Collected data entries:
=== Section Start ===
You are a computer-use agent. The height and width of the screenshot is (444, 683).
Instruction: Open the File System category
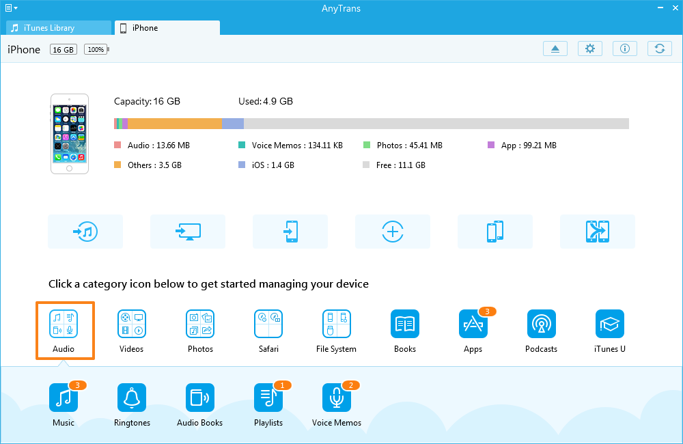(337, 324)
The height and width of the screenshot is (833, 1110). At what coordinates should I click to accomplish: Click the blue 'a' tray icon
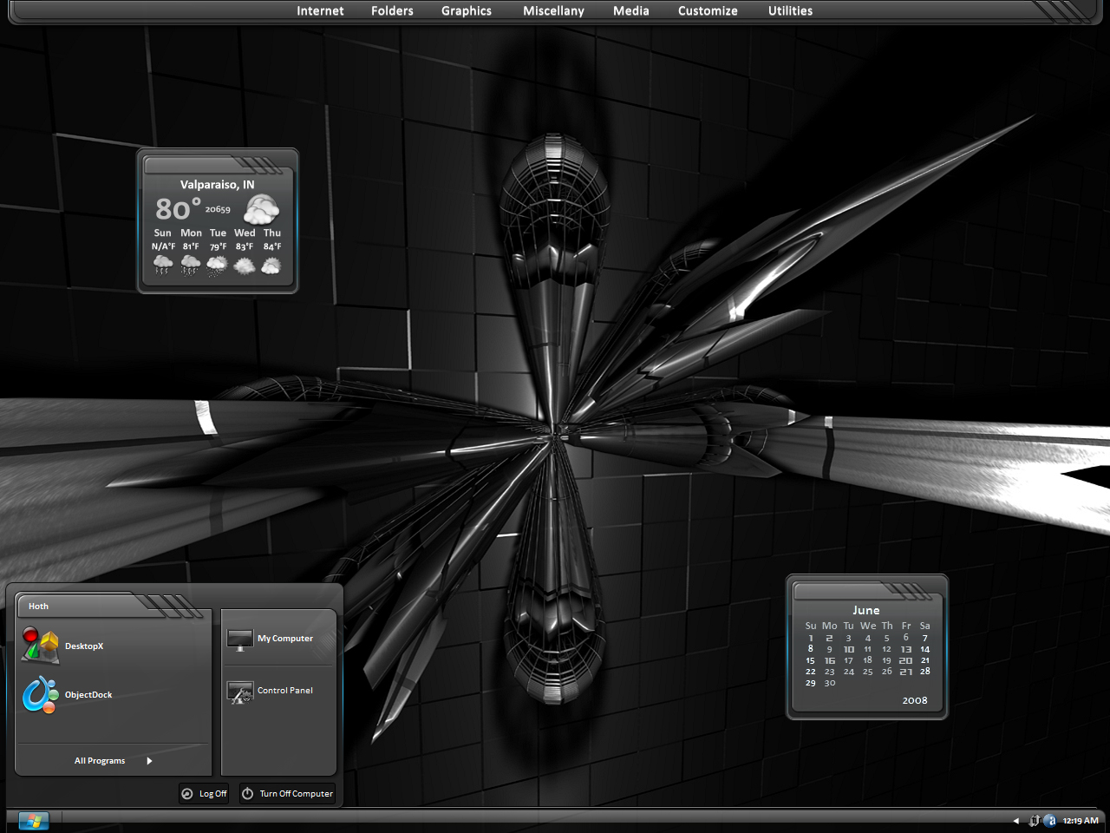1050,821
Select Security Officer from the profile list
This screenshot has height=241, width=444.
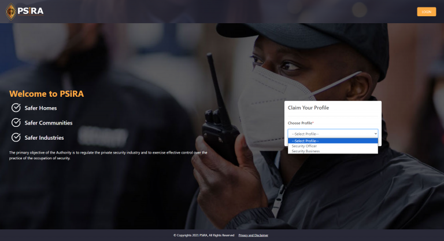(x=304, y=146)
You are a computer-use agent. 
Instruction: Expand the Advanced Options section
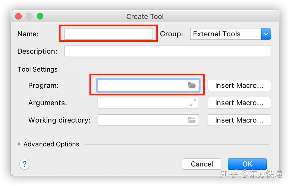[49, 144]
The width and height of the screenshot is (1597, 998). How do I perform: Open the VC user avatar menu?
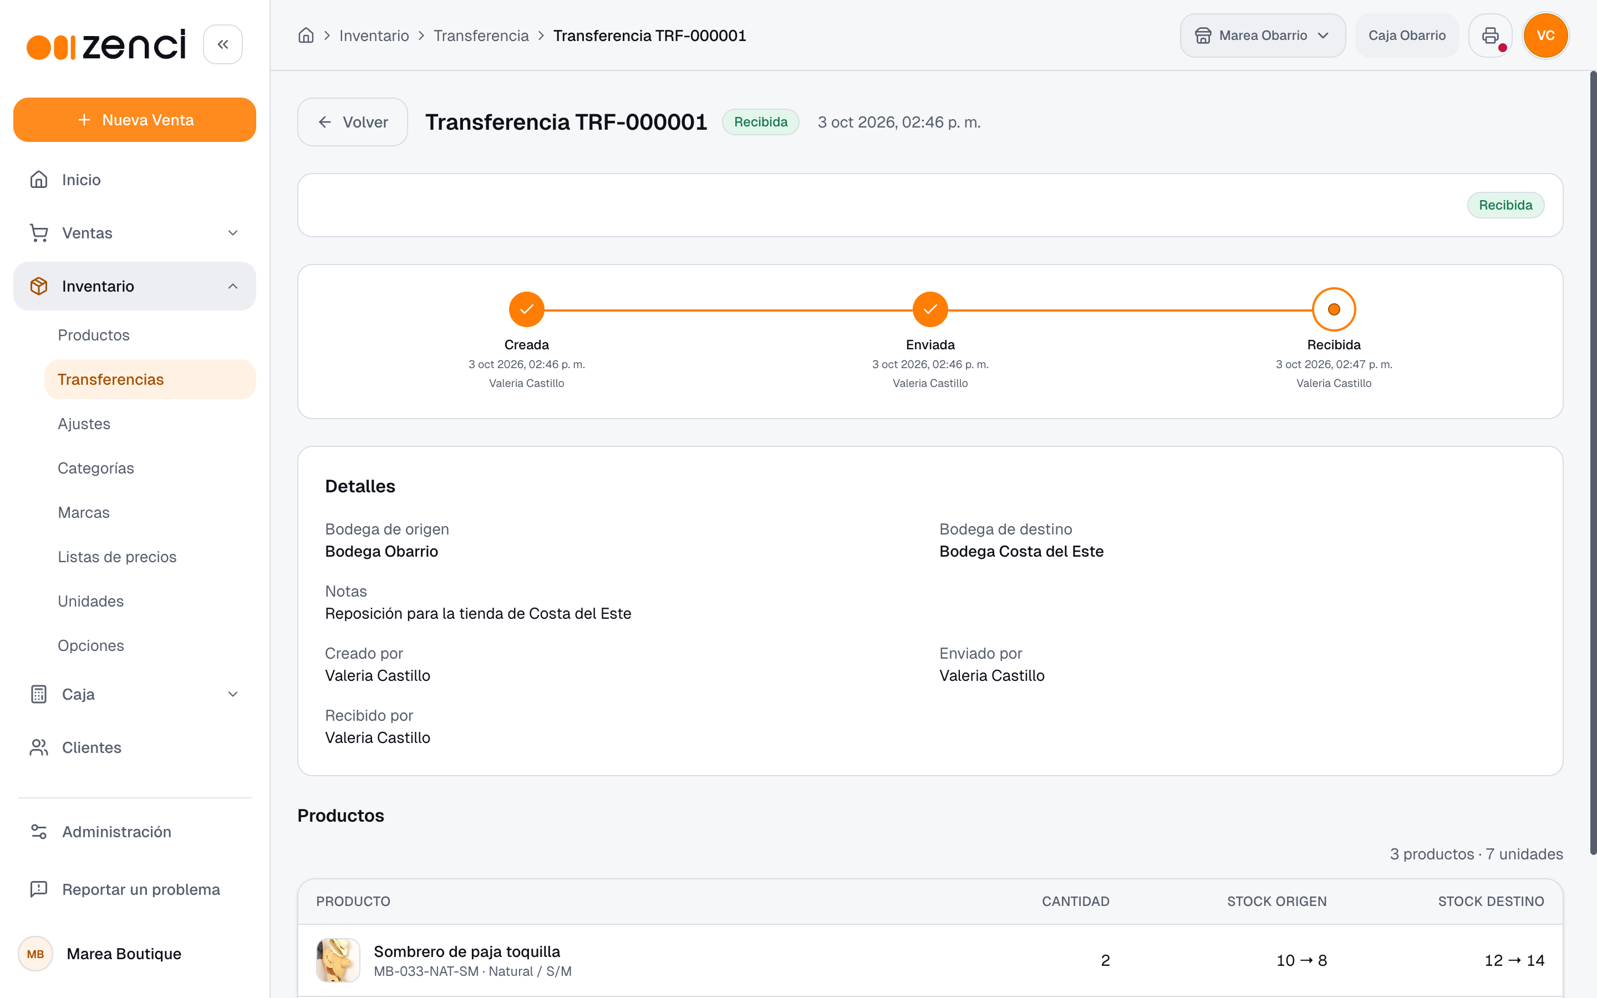coord(1546,36)
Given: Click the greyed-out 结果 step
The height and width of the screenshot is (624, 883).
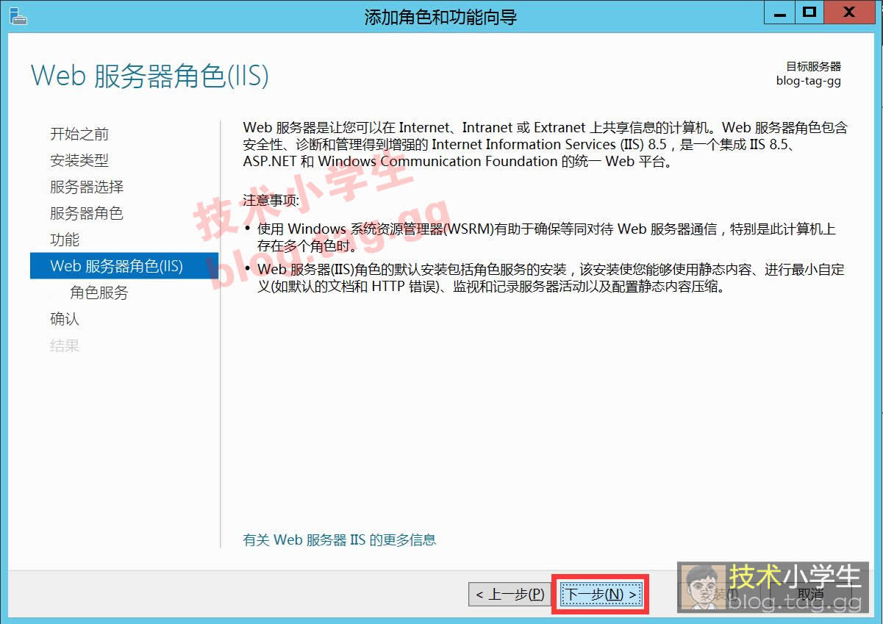Looking at the screenshot, I should pyautogui.click(x=65, y=345).
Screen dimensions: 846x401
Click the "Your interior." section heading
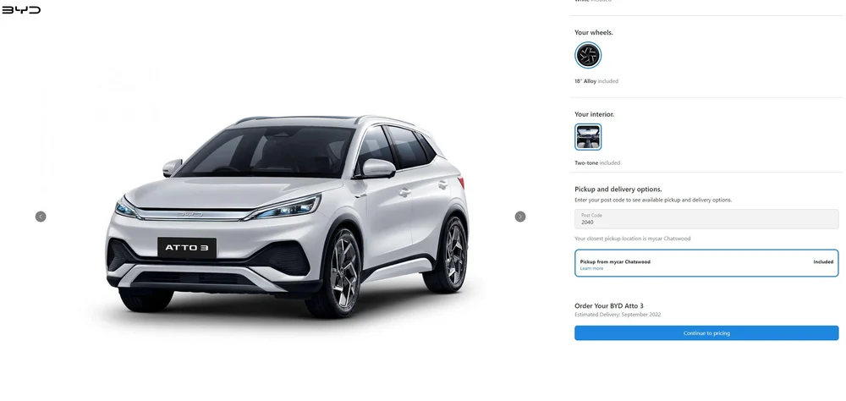point(594,114)
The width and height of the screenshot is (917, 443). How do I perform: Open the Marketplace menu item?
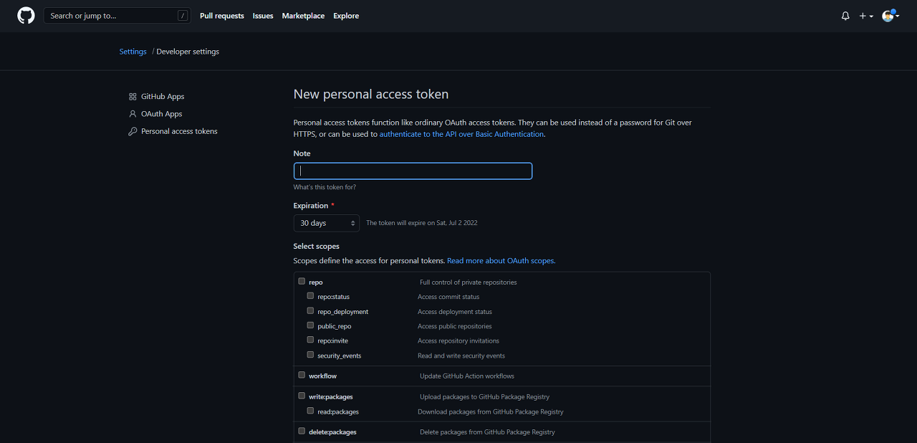303,15
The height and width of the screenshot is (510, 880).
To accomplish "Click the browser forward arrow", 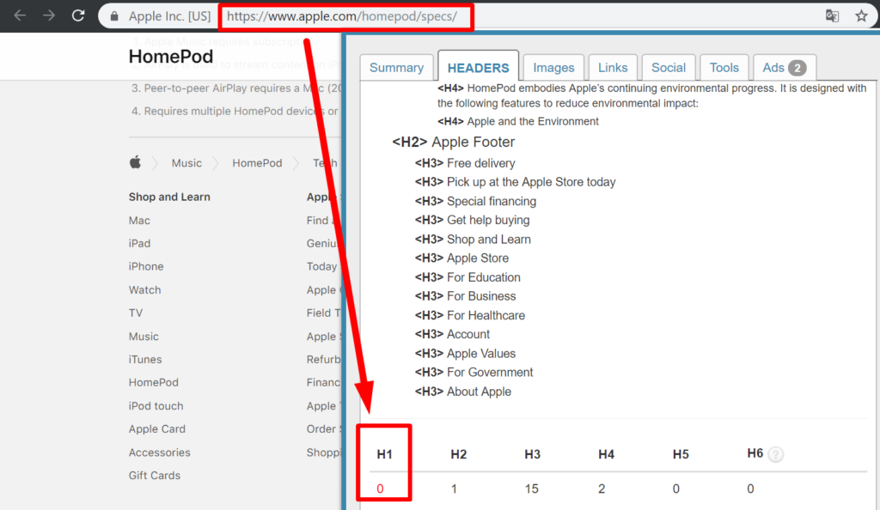I will [x=48, y=15].
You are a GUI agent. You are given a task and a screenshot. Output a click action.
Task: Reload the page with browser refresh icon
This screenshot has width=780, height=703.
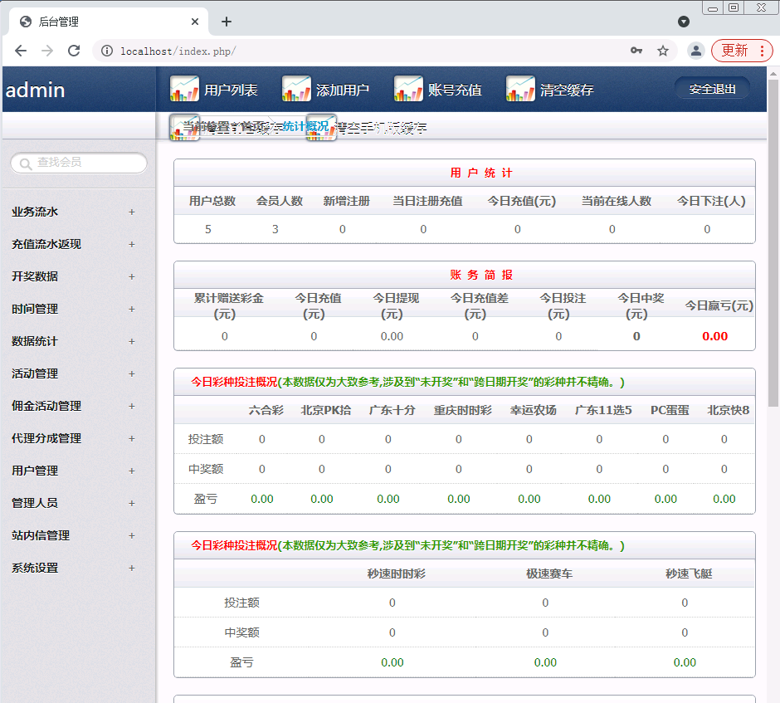74,51
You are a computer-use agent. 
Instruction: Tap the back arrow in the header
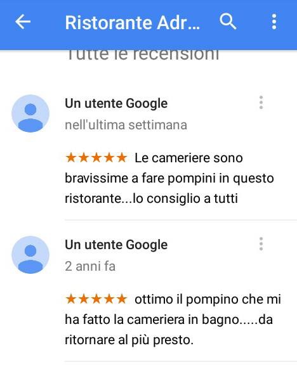tap(23, 22)
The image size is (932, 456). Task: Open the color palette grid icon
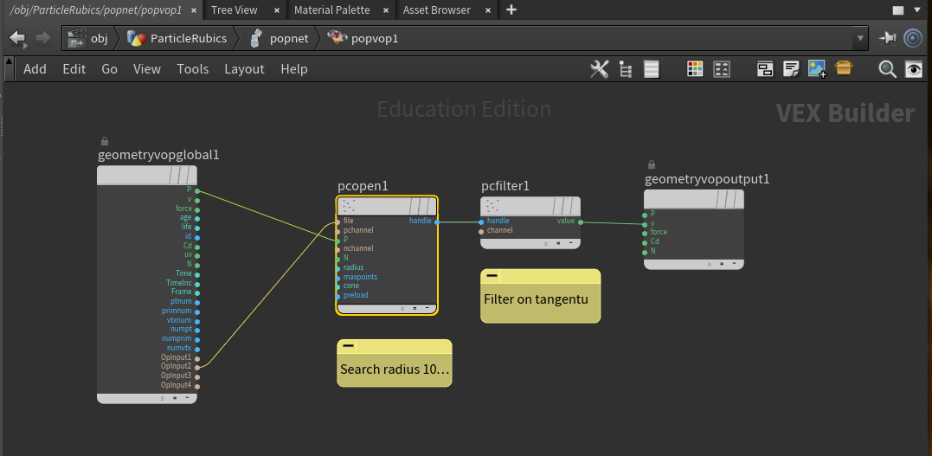click(x=695, y=69)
=== Section End ===
**Task requirements:**
The lines in the records above that include the word "agent" must be copied out.

**Output of the task:**
You are a computer-use agent. The height and width of the screenshot is (444, 683).
You are a computer-use agent. 
You are a GUI agent. You are given a task and a screenshot. Output a click action.
You are a computer-use agent. 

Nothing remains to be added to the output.